Hafız, "Bence en uygun vecih budur" demektedir.
Hadis-i
şerifte, Resulullah (s.a.v.) mescide gitmekteki bu üstünlüğün sebeblerini,
abdesti tam olarak almak, camiye gitmek, namazı beklemek, meleklerin dua
etmesi şeklinde belirtmişlerdir. Namazı evde cemaatle kılmakta bu dereceler yoktur.
Mescid kelimesi zikredilmeden mutlak olarak yapılan rivayetler, mescid lafzı,
zikredilen mukayyed rivayete hami olunur.
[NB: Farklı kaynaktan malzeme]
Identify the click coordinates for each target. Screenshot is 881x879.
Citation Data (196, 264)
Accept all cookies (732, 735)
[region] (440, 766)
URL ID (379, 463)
Hafız, Zeyn İbnu'l-Münîr'den bu
üstünlüğe sebeb olan şeylerin bazılarını şöylece nakletmektedir:
1.
Cemaatle namaz niyeti ile müezzine icabet
2.
Vaktin evvelinde namaza durmak,
3.
Vakarla mescide kadar yürümek,
4.
Dua ederek mescide girmek,
5.
Mescide girdiğinde tahiyyet'ül-mescid namazı kılmak ve cemaati beklemek.
6.
Meleklerin ona dua, istiğfar ve onun için şahitlik etmeleri,
7.
Kamete icabet,
8.
Şeytan kametten kaçtığında şeytandan kurtulmak,
9.
İftitah tekbirini idrak,
10.
Safların düzeltilmesi ve aradaki boşlukların doldurulması,
11.
İmam "Semi Allahu limen hamideh"dediğinde buna cevap vermesi,
12.
Çok kere hatadan salim olması,
13.
İslam'ın şiarından olan cemaat namazına icab etmesi,
14.
Namazdan geri kalan tenbelleri teşvik etmesi,
15.
Ameldeki münafık sıfatından arınması,
16.
Hakkında yapılacak suizandan kurtulması,
17.
İmamın selamına cevab vermesi,
18.
Dua ve zikirde birleşmenin faydalarından istifade etmesi,
19.
Komşular arası ülfetin devamını sağlaması,
20.
Komşularım beş vakit arayıp sorması,
21.
İbadet üzere birleşme ile şeytanı kovması,
22.
Taat ve ibadet konusunda yardımlaşmada bulunması,
23.
Sesli okunan namazlarda tilavet ahkamına alışma ve öğrenme,
24.
Namazın kamil bir şekilde edasını sağlaması,
25.
Ferd olarak kılınan namaza nisbetle huzurlu bir namaz kılması, Fakat Tıybî'nin
dediği gibi, bunlar re'y ve fahminle bilinecek şeyler değildir.
Hadiste
bahse konu edilen dereceden maksat, bir sonraki hadisten anlaşıldığına göre
yirmibeş veya yirmi yedi kere namaz kılmış gibi sevab almaktır.